After Hall of Fame Selection, Doubts Cast on Letter Read by Bob Hayes' Sister

On Saturday, the late Dallas Cowboys wide receiver Bob Hayes was selected to the Pro Football Hall of Fame. I and dozens of other journalists sat in the room at the Super Bowl Media Center and listened to Lucille Hester, who was introduced as Hayes' sister, read a letter that she said Hayes gave her and wanted her to read in the event that he ever became a Hall of Famer.

It was a touching moment. But some claim it was complete fiction.

In the days since Hayes' Hall of Fame selection, several people have come forward to say that Hester isn't really Hayes' sister. Hester insists that she is Hayes' sister, and others have come forward to say that Hayes introduced them to Hester and referred to her as "my sister." It's hard to know who to believe on that front.

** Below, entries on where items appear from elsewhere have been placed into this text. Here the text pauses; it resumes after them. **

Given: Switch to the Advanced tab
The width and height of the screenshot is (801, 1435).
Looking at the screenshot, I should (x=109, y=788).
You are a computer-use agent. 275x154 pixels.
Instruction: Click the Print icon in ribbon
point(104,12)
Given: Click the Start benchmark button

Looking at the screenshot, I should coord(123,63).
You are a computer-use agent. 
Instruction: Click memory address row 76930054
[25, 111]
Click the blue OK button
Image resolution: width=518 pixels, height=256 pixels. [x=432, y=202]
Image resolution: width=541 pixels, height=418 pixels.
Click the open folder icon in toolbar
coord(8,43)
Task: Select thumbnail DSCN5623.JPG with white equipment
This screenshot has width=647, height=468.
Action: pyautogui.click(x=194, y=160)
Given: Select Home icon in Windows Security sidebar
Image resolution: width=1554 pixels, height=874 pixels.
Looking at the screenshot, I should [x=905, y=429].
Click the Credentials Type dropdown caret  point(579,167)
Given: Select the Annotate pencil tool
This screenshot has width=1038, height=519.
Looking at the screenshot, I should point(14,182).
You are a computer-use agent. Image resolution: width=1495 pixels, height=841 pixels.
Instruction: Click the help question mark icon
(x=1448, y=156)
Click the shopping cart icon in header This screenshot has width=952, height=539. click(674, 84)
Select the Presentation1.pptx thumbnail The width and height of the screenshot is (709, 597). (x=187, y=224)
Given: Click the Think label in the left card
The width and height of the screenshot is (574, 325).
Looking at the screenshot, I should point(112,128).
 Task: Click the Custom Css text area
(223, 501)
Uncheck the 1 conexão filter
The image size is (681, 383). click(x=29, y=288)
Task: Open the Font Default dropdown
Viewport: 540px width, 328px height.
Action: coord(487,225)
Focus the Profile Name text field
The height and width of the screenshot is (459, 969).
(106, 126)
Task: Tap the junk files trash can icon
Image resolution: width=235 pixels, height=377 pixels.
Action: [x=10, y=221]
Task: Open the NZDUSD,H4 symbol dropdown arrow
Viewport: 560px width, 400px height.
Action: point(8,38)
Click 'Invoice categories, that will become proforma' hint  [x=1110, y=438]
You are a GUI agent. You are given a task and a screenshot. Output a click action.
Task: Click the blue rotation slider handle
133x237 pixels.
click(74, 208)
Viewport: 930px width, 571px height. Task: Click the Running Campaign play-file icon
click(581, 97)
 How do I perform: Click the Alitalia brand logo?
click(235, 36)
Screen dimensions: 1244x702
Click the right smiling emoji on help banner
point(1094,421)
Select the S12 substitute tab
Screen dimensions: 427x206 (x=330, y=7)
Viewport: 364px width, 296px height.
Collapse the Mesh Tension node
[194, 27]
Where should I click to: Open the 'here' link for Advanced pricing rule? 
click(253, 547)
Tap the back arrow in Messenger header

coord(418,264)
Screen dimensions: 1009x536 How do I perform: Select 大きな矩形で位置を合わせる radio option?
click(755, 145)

But now the letter itself has been called into question. The Dallas Morning News quotes a typeface expert saying the letter (which I photographed on Saturday as Hester held it up) is printed in Calibri typeface, which Microsoft introduced in 2007. Hayes died in 2002 and the letter is dated October 29, 1999.

For her part, Hester says she doesn't know whether Hayes typed the letter himself or dictated it to someone else, and she doesn't know anything about analyzing fonts. But she insists that Hayes gave her the letter himself before he died.

So it's simple: Either the typeface expert and the people who say Hayes and Hester weren't siblings are flatly wrong, or Hester is flatly lying. I spoke to Hester after she read the letter, and she struck me as a warm and sincere woman. If she's a liar, she's as good at lying as Bob Hayes was at football.